When the digestive tract is involved, medications that promote motility (muscle contractions that move things along) such as domperidone, prucolapride, and erythromycin might help. These stimulate the swallowing tube and small intestine (bowel) to increase the frequency of muscle contractions that move things along through the digestive system. Motility agents can also help reduce symptoms of heartburn.
In patients where food sticks behind the breast-bone and/or there are problems having food transit down the entire swallowing tube, the medication domperidone might help, as well as a procedure that stretches or widens the lower end of the swallowing tube (called dilatation).
Antibiotics can decrease small bowel bacteria in patients suffering from bloating, early fullness, and diarrhea. Antibiotics do not alter the overall disease and are only recommended if there is an infection or overgrowth of bacteria in the small bowel.
Patients with systemic sclerosis who are full early or are losing weight without trying due to gut issues should consult with their doctor. Increasing calorie intake can help by eating frequent small meals or by possibly using supplements such as high protein or calorie drinks.
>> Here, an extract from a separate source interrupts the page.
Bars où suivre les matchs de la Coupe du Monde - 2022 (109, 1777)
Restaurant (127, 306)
Medications for Swollen and Inflamed Joints
Swollen and inflamed joints may be treated with the same medications that are used for people with rheumatoid arthritis. These include non-steroidal anti-inflammatory drugs (NSAIDs), analgesics, prednisone, and disease-modifying anti-rheumatic drugs (DMARDs).
Medications for Severe Cases with Organ Involvement (Immunosuppressants)
In more severe disease of systemic sclerosis where there is organ involvement such as the lungs, kidneys, or heart, immune suppressing medications or potent Disease-Modifying Anti-Rheumatic drugs (DMARDs) may be used.